The method of appointment by the States of electors of President and Vice-President has recently attracted renewed interest by reason of a departure by the State of Michigan from the method which had become uniform in all the States. Prior to 1832 various methods had been used by the different States, and even by the same State. In some the choice was made by the legislature; in others electors were chosen by districts, but more generally by the voters of the whole State upon a general ticket. The movement toward the adoption of the last-named method had an early beginning and went steadily forward among the States until in 1832 there remained but a single State (South Carolina) that had not adopted it. That State until the Civil War continued to choose its electors by a vote of the legislature, but after the war changed its method and conformed to the practice of the other States. For nearly sixty years all the States save one have appointed their electors by a popular vote upon a general ticket, and for nearly thirty years this method was universal.

After a full test of other methods, without important division or dissent in any State and without any purpose of party advantage, as we must believe, but solely upon the considerations that uniformity was desirable and that a general election in territorial divisions not subject to change was most consistent with the popular character of our institutions, best preserved the equality of the voters, and perfectly removed the choice of President from the baneful influence of the gerrymander," the practice of all the States was brought into harmony.
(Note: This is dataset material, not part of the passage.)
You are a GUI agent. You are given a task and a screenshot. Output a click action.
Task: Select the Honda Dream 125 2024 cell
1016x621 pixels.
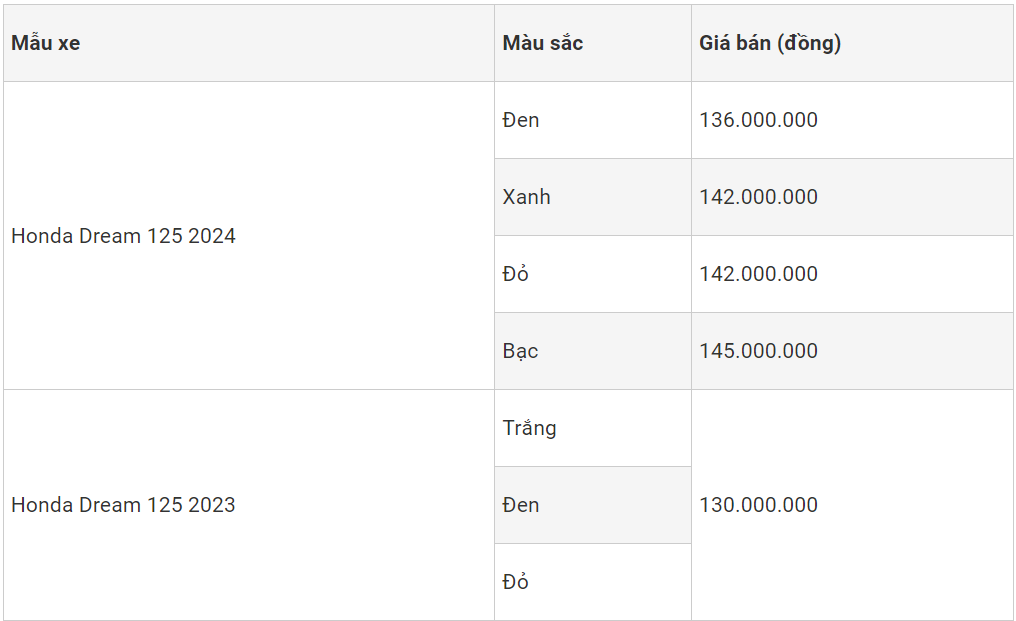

That this concurrence should now be broken is, I think, an unfortunate and even a threatening episode, and one that may well suggest whether the States that still give their approval to the old and prevailing method ought not to secure by a constitutional amendment a practice which has had the approval of all. The recent Michigan legislation provides for choosing what are popularly known as the Congressional electors for President by Congressional districts and the two Senatorial electors by districts

created for that purpose. This legislation was, of course, accompanied by a new Congressional apportionment, and the two statutes bring the electoral vote of the State under the influence of the “gerrymander.”
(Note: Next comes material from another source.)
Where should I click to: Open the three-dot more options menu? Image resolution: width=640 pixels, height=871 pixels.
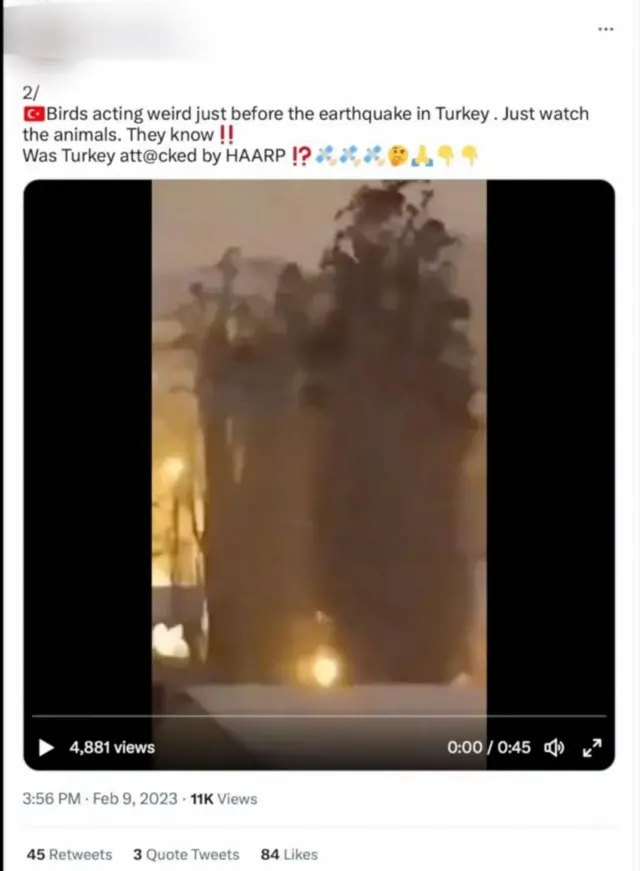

These gerrymanders for Congressional purposes are in most cases buttressed by a gerrymander of the legislative districts, thus making it impossible for a majority of the legal voters of the State to correct the apportionment and equalize the Congressional districts. A minority rule is established that only a political convulsion can overthrow. I have recently been advised that in one county of a certain State three districts for the election of members of the legislature are constituted as follows: One has 65,000 population, one 15,000, and one 10,000, while in another county detached, noncontiguous sections have been united to make a legislative district. These methods have already found effective application to the choice of Senators and Representatives in Congress, and now an evil start has been made in the direction of applying them to the choice by the States of electors of President and Vice-President. If this is accomplished, we shall then have the three great departments of the Government in the grasp of the "gerrymander," the legislative and executive directly and the judiciary indirectly through the power of appointment.
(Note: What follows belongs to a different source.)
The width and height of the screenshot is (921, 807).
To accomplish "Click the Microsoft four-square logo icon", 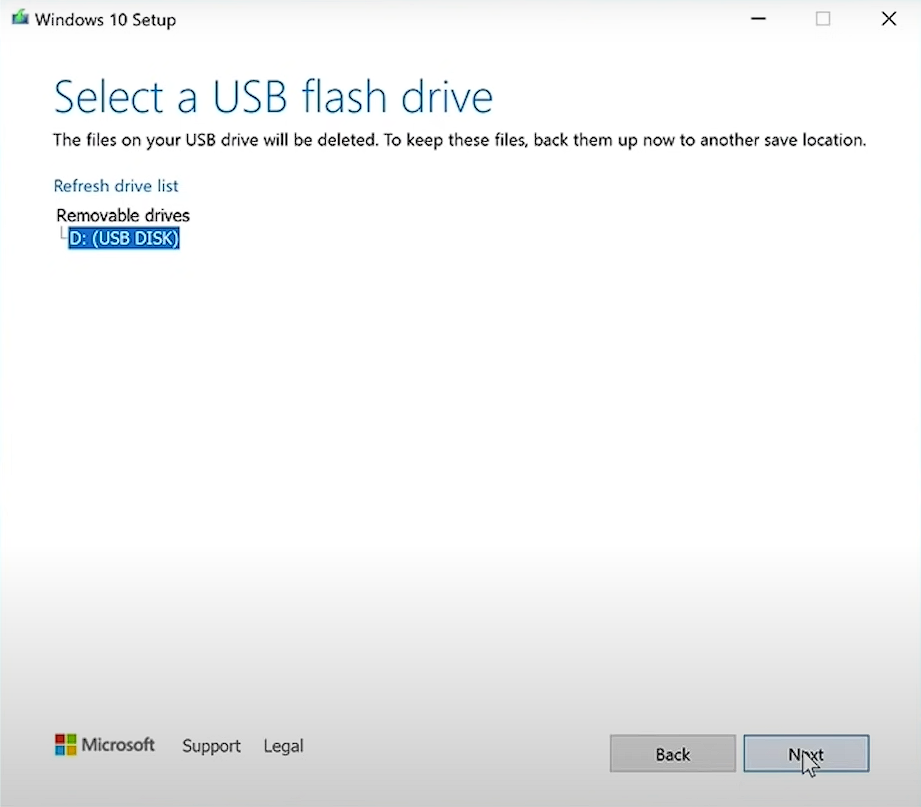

An election implies a body of electors having prescribed qualifications, each one of whom has an equal value and influence in determining the result. So when the Constitution provides that each State shall appoint” (elect), “in such manner as the legislature thereof may direct, a number of electors," etc., an unrestricted power was not given to the legislatures in the selection of the methods to be used. “A republican form of government" is guaranteed by the Constitution to each State, and the power given by the same instrument to the legislatures of the States to prescribe methods for the choice by the State of electors must be exercised under that limitation. The essential features of such a government are the right of the people to choose their own officers and the nearest practicable equality of value in the suffrages given in determining that choice.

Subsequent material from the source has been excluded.